# Brakes and rotors



## ESampson93 (Jun 23, 2019)

I just got my car back from chev and they told me I need new front and rear brakes... now I’m assuming that means rotors as well? If so is there a different rotor size for front and back and if so what are the sizes? I have a 2014 cruze 1.4 2lt RS


----------



## plano-doug (Jul 1, 2015)

ESampson93 said:


> I just got my car back from chev and they told me I need new front and rear brakes... now I’m assuming that means rotors as well?
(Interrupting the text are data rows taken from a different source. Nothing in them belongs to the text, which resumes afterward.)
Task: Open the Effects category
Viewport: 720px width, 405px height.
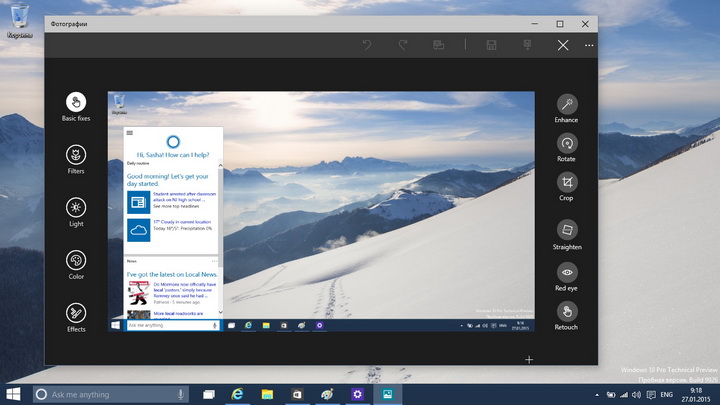Action: click(x=76, y=313)
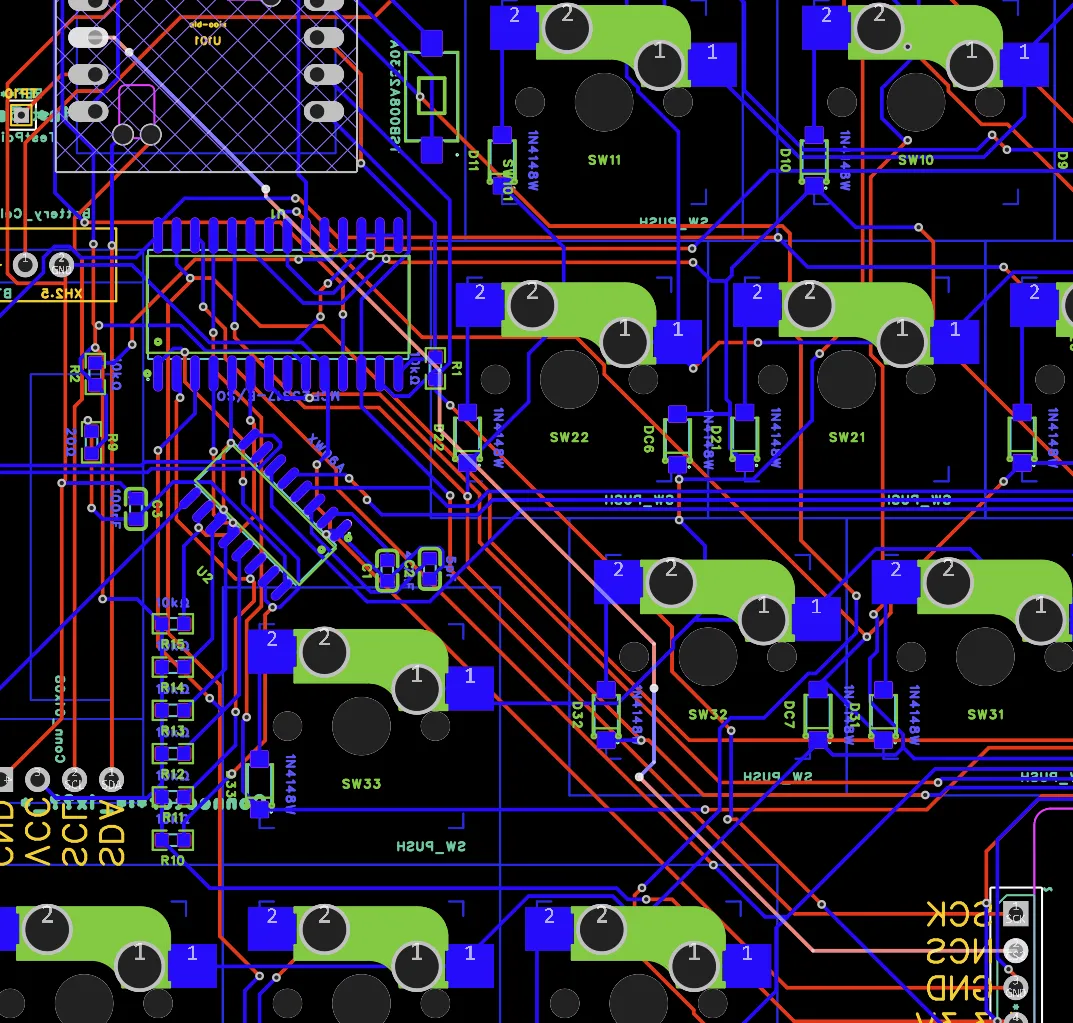Click the DC7 diode footprint
Image resolution: width=1073 pixels, height=1023 pixels.
click(818, 715)
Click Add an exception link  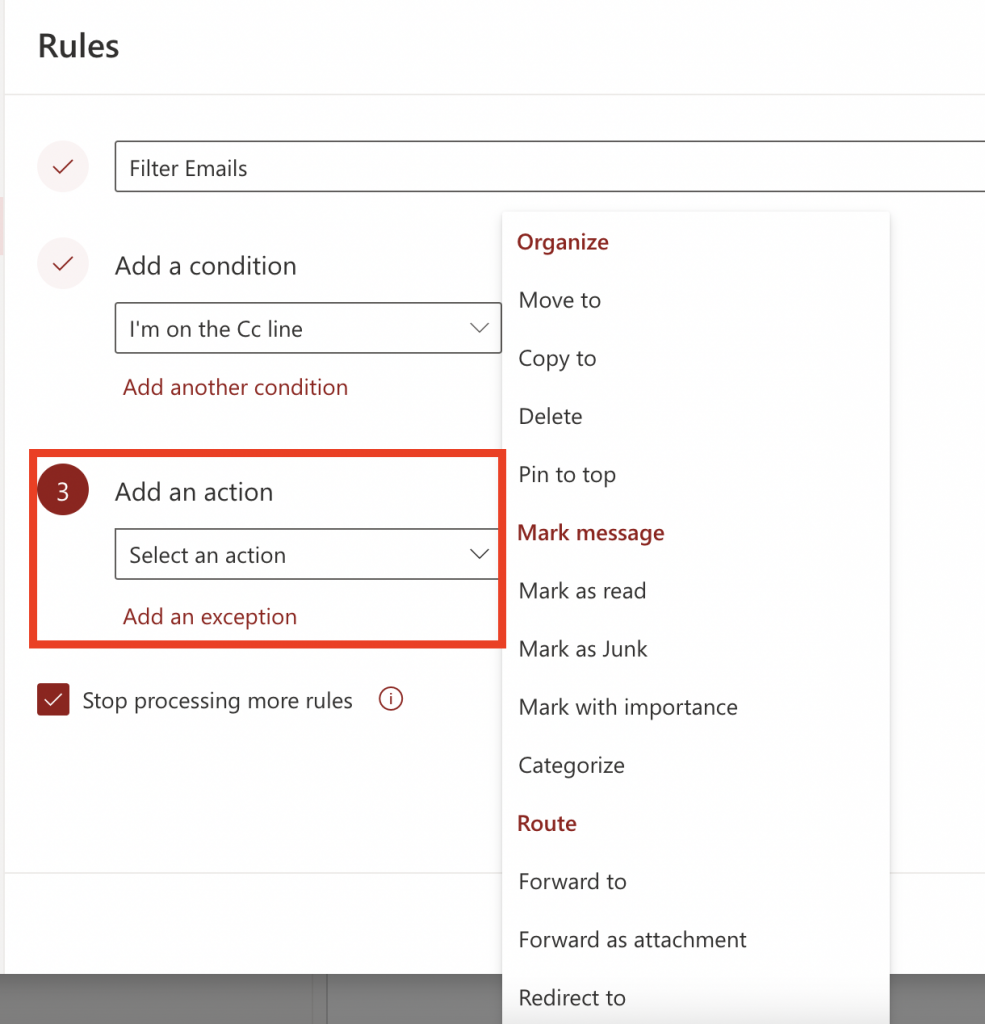click(x=210, y=617)
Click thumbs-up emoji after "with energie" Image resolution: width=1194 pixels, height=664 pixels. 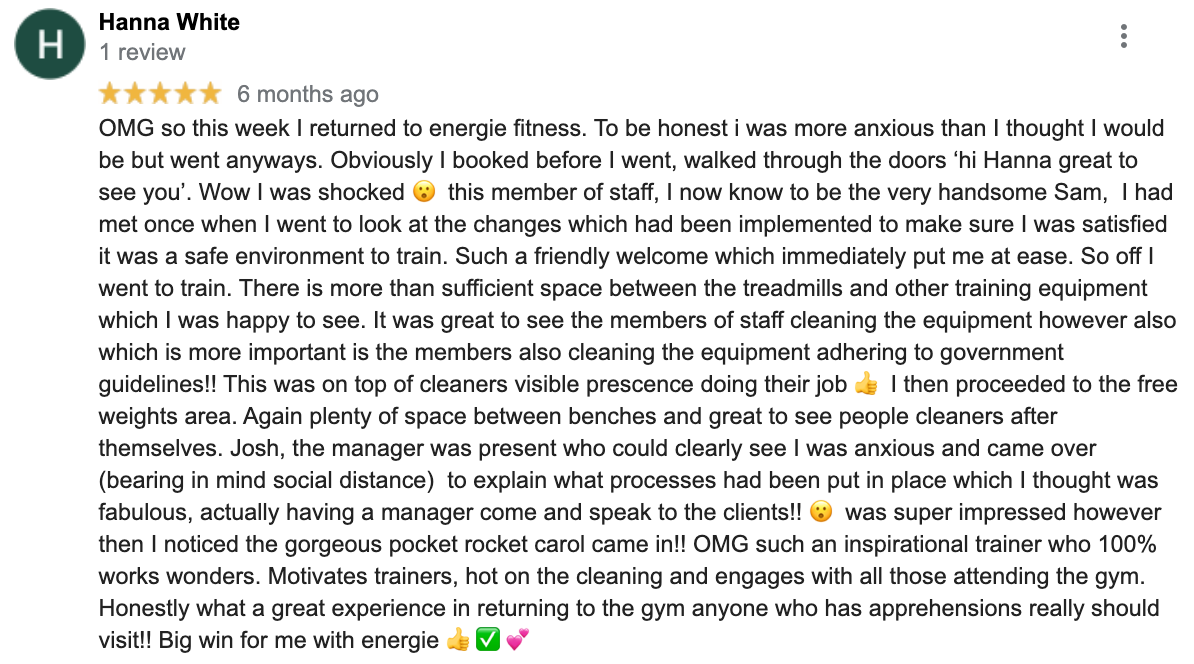pyautogui.click(x=458, y=641)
A typical brake job only includes machining the rotors/drums. They only replace them if they're too thin to machine, or have been damaged, such as getting deep grooves from a worn pad.
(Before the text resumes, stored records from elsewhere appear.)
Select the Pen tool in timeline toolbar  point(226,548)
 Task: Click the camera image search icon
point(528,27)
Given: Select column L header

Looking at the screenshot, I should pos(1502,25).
> If so is there a different rotor size for front and back and if so what are the sizes? I have a 2014 cruze 1.4 2lt RS


I'm not sure. But someone else here will know.

[Edit]This thread answers that. https://www.cruzetalk.com/forum/9-general-discussion/235701-brake-rotor-size.html


Doug

.


----------



## ESampson93 (Jun 23, 2019)

I’ve already bought the brakes, just need to do the rotors now. I was told shops don’t typically machine rotors anymore and the advise to just replace the entire rotor? I dunno, I’m still new to this. I’d usually just take it to a shop to get done but I figured I’d try and save myself some money and do the job myself.


----------



## plano-doug (Jul 1, 2015)

ESampson93 said:


> I’ve already bought the brakes, just need to do the rotors now. I was told shops don’t typically machine rotors anymore and the advise to just replace the entire rotor? I dunno, I’m still new to this. I’d usually just take it to a shop to get done but I figured I’d try and save myself some money and do the job myself.


It's like 10-15 bucks to get a rotor turned, versus at least 30 for a new one. While i think more people replace rotors than in the past, if they still have enough material, I'd get them turned. I suspect the guys telling you to replace them are trying to up-sell you 

Doug

.


----------



## Maqcro1 (Apr 29, 2019)

It’s a very quick and simple brake job. I’d recommend giving it shot and trying it yourself. 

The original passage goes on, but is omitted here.